简体   繁体   English

在ArangoDB中的大型二部图上使用AQL进行有效的路径遍历

[英]Efficient path traversal using AQL on a large bipartite graph in ArangoDB

I have a large bipartite graph (300M+ nodes) stored in ArangoDB using two collections and an edgelist. 我有一个使用两个集合和一个边缘列表存储在ArangoDB中的大型二部图(300M +节点)。 I'm trying to do an efficient traversal using AQL that starts from a node of one type with a particular label to find all other connected nodes of the same type with the same label. 我正在尝试使用AQL进行有效遍历,该AQL从具有特定标签的一种类型的节点开始,以查找具有相同标签的相同类型的所有其他连接节点。 The resulting traversal could find anywhere between 2 and 150K nodes, though on average it will be around 10-20 nodes. 遍历的结果可能会发现2到15万个节点之间的任何地方,尽管平均而言大约是10到20个节点。 It is important that a) I specify a large default max traversal depth (ie. 0..50) to ensure I find everything, but that b) AQL prunes paths so that most of the time it never reaches this max depth. 重要的是,a)我指定一个较大的默认最大遍历深度(即0..50)以确保找到所有内容,但是b)AQL修剪路径,以便在大多数情况下它永远不会达到该最大深度。

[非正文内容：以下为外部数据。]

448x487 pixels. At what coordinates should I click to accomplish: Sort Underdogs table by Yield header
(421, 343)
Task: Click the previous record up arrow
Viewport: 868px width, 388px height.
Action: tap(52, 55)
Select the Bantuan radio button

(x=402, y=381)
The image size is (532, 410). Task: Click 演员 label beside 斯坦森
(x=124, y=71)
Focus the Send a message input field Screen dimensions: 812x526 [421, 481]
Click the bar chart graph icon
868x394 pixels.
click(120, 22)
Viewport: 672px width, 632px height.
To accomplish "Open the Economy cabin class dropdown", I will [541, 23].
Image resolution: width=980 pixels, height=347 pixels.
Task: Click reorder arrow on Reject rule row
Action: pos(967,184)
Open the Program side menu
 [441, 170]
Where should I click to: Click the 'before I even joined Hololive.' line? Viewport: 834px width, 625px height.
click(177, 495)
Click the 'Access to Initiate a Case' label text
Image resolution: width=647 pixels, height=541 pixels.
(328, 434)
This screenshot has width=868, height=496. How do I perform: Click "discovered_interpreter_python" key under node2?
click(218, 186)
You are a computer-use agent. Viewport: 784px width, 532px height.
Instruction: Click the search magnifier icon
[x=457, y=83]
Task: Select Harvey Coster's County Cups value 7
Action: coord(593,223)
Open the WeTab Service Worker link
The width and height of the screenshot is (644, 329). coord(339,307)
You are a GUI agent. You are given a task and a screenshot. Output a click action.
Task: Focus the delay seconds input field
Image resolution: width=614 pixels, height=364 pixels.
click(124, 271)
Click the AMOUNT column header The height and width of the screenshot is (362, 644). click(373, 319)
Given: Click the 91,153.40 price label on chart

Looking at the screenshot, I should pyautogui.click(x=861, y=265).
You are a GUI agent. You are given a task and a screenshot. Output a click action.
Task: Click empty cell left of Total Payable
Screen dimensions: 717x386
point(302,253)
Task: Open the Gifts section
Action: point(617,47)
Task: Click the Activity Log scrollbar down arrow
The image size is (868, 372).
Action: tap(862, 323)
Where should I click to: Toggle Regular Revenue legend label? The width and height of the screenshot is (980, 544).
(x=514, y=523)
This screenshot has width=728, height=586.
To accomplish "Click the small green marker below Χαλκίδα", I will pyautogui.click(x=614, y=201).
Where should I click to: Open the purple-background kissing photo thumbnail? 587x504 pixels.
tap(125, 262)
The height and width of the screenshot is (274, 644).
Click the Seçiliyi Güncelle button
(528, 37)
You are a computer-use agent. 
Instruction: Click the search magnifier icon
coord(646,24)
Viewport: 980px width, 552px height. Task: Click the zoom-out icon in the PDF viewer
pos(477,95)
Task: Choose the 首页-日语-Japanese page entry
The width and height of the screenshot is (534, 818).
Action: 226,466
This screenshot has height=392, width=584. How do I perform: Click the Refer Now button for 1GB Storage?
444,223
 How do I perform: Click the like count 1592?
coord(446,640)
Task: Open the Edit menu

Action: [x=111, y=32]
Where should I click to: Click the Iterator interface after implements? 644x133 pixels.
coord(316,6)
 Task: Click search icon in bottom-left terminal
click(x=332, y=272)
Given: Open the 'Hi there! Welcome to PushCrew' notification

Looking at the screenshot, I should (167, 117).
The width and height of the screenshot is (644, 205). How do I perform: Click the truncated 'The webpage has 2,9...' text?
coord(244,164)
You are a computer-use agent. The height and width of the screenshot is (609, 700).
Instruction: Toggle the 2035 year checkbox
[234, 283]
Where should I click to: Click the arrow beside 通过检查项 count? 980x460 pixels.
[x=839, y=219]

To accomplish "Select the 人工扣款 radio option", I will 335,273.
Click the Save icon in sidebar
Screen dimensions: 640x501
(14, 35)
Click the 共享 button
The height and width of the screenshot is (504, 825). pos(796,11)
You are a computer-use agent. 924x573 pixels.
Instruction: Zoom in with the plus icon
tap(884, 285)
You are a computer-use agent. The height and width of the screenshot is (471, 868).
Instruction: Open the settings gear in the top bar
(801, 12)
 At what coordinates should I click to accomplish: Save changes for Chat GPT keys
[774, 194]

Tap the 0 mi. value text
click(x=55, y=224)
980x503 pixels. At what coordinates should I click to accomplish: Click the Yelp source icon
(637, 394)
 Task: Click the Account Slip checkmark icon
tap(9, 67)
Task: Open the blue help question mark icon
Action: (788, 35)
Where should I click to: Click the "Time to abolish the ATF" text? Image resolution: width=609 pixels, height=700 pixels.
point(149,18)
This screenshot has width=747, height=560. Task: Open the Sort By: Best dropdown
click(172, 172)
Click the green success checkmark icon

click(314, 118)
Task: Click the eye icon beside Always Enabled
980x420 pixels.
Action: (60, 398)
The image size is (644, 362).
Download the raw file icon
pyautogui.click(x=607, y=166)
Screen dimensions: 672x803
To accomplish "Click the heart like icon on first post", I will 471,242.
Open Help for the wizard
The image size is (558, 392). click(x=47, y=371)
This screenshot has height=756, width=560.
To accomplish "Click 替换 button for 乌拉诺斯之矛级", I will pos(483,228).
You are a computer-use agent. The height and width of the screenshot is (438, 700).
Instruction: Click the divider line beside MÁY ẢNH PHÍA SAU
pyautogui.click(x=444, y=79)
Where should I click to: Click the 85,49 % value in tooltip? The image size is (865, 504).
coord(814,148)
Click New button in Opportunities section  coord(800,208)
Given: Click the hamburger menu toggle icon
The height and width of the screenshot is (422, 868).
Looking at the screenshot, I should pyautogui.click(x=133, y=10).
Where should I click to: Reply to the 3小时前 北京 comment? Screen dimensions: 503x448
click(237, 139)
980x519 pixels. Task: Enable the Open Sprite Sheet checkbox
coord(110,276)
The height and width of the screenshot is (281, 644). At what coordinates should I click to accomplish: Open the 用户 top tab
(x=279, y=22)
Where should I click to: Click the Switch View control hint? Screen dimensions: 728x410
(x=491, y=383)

I have a query that gets the right results, but it does not appear to prune the paths, as it gets slower as I increase the max depth, even though the results do not change. 我有一个查询,可以得到正确的结果,但是它似乎没有修剪路径,因为即使增加了最大深度,它也会变慢,即使结果没有变化。

Here is the problem in miniature ( picture here ): 这是缩影的问题( 图片在这里 ):

var cir = db._create("circles");
var dia = db._create("diamonds");
var owns = db._createEdgeCollection("owns");

var A = cir.save({_key: "A", color:'blue'});
var B = cir.save({_key: "B", color:'blue'});
var C = cir.save({_key: "C", color:'blue'});
var D = cir.save({_key: "D", color:'yellow'});
var E = cir.save({_key: "E", color:'yellow'});
var F = cir.save({_key: "F", color:'yellow'});
var G = cir.save({_key: "G", color:'red'});
var H = cir.save({_key: "H", color:'red'});

var d1 = dia.save({_key: "1"})_id;
var d2 = dia.save({_key: "2"})_id;
var d3 = dia.save({_key: "3"})_id;
var d4 = dia.save({_key: "4"})_id;
var d5 = dia.save({_key: "5"})_id;
var d6 = dia.save({_key: "6"})_id;

owns.save(A, d2, {});
owns.save(A, d5, {});
owns.save(A, d4, {});
owns.save(B, d4, {});
owns.save(C, d5, {});
owns.save(C, d6, {});
owns.save(D, d1, {});
owns.save(D, d2, {});
owns.save(E, d1, {});
owns.save(E, d3, {});
owns.save(F, d3, {});
owns.save(F, d4, {});
owns.save(G, d6, {});
owns.save(H, d6, {});
owns.save(H, d2, {});

Starting at the Node circle/A I want to find all connected vertices only stopping when I encounter a circle which is not blue . 从Node circle/A开始,我想找到所有连接的顶点,只有在遇到非blue的圆时才停止。

The following AQL does what I want: 以下AQL可以满足我的要求:

FOR v, e, p IN 0..5 ANY "circles/A" owns 
    FILTER p.vertices[* filter has(CURRENT, 'color')].color ALL == 'blue'
    return v._id

But the FILTER clause does not cause any pruning to occur. 但是FILTER子句不会引起任何修剪。 At least, as I said above, in the large database I have, increasing the max depth makes it very slow, without changing the results. 至少如上所述,在我拥有的大型数据库中,增加最大深度会使它非常缓慢,而不会更改结果。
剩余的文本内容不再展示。